## RECORDS SUPPLIED
------------------------------
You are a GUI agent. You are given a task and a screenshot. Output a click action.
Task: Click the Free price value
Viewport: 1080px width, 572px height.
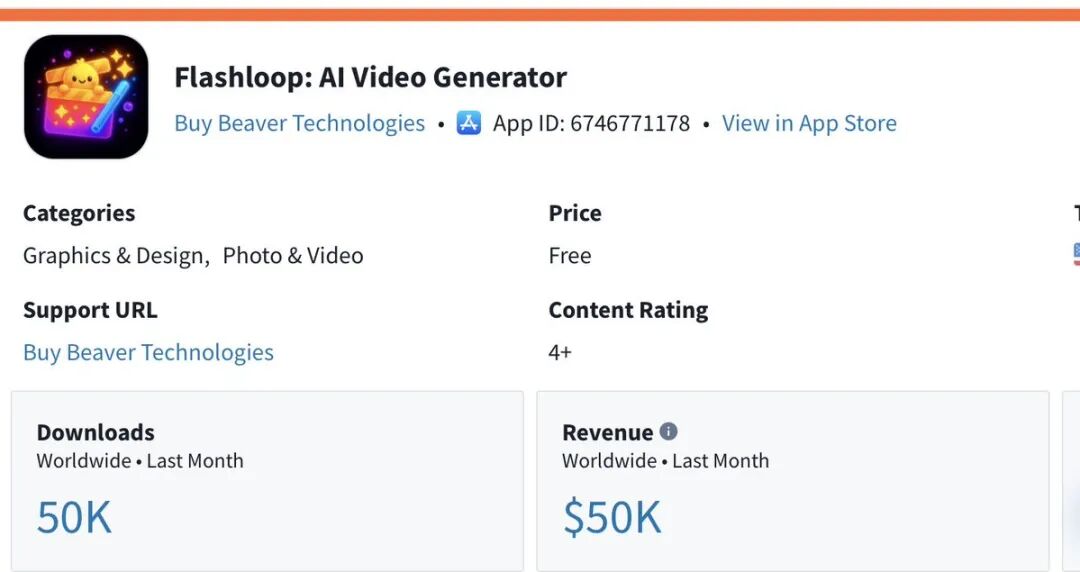click(569, 255)
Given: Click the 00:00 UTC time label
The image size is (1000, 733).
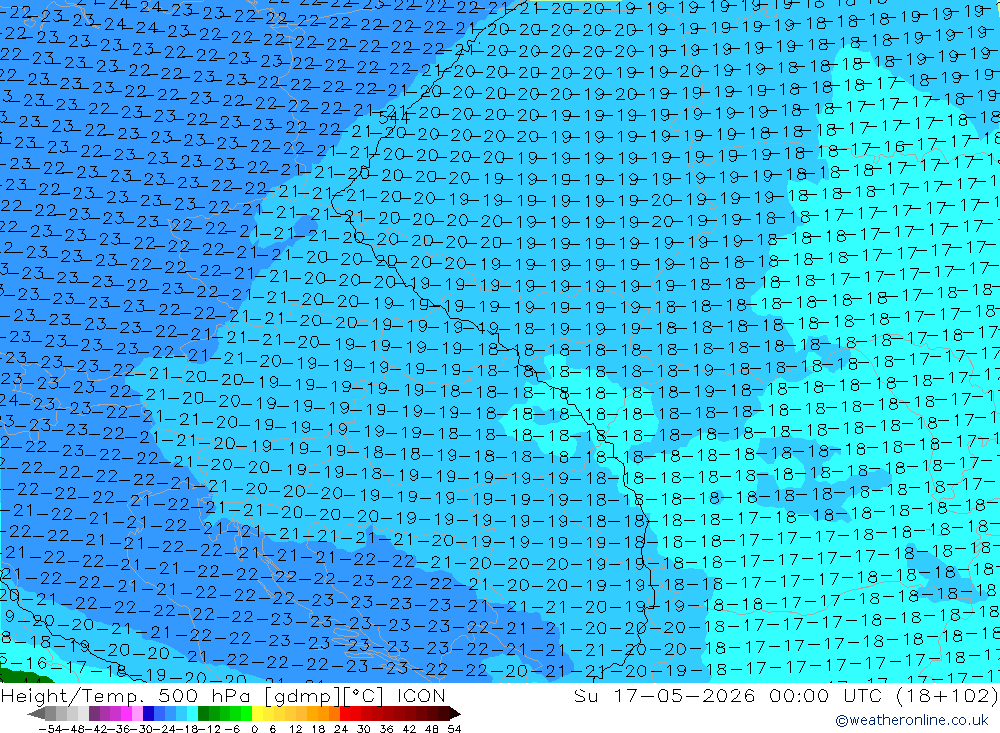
------------------------------
## EXERCISE PROMPT
Copy every line of the rows above word for word, leaving out the pictures.

## FULL SOLUTION
You are a GUI agent. You are given a task and a screenshot. Output a click action.
Task: Click the Free price value
Viewport: 1080px width, 572px height.
click(569, 255)
Given: Click the 00:00 UTC time label
The image size is (1000, 733).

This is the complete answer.